Of the records that follow, copy only the lines from the line containing "Open the quizlet.com study link" to the line containing "Task: Choose the", both included, exactly as written.

INPUT DATA:
○ ○ ○ ○

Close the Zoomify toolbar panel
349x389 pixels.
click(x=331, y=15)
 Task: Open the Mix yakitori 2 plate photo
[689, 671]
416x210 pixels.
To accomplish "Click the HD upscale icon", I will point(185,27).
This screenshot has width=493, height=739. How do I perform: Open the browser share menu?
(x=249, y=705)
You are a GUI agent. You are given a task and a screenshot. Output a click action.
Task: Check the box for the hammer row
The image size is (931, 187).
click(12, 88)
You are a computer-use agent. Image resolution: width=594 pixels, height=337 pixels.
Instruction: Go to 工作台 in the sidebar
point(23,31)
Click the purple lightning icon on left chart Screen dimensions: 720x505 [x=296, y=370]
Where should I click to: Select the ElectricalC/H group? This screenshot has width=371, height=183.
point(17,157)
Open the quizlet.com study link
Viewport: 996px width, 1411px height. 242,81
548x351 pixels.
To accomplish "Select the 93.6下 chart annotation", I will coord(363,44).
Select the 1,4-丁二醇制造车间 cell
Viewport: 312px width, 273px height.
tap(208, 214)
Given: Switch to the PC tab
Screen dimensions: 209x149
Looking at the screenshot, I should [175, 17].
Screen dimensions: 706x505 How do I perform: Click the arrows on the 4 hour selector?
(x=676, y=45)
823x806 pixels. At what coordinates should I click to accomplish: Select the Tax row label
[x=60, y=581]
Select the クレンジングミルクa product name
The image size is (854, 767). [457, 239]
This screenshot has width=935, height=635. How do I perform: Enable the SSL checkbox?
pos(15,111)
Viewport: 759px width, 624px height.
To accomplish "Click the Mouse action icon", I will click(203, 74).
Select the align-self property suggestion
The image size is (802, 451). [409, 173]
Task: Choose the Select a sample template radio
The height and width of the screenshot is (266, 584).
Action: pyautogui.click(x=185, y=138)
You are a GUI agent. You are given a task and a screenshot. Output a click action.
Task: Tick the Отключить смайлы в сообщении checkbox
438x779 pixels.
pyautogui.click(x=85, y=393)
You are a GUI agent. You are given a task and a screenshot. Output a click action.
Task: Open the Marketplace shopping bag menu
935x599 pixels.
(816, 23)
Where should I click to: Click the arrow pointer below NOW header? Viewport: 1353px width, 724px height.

○ ○ ○ ○

ANSWER FOR THE TASK:
Open the quizlet.com study link
Viewport: 996px width, 1411px height. 242,81
548x351 pixels.
To accomplish "Select the 93.6下 chart annotation", I will coord(363,44).
Select the 1,4-丁二醇制造车间 cell
Viewport: 312px width, 273px height.
tap(208, 214)
Given: Switch to the PC tab
Screen dimensions: 209x149
Looking at the screenshot, I should [175, 17].
Screen dimensions: 706x505 How do I perform: Click the arrows on the 4 hour selector?
(x=676, y=45)
823x806 pixels. At what coordinates should I click to accomplish: Select the Tax row label
[x=60, y=581]
Select the クレンジングミルクa product name
The image size is (854, 767). [457, 239]
This screenshot has width=935, height=635. How do I perform: Enable the SSL checkbox?
pos(15,111)
Viewport: 759px width, 624px height.
To accomplish "Click the Mouse action icon", I will click(203, 74).
Select the align-self property suggestion
The image size is (802, 451). [409, 173]
Task: Choose the Select a sample template radio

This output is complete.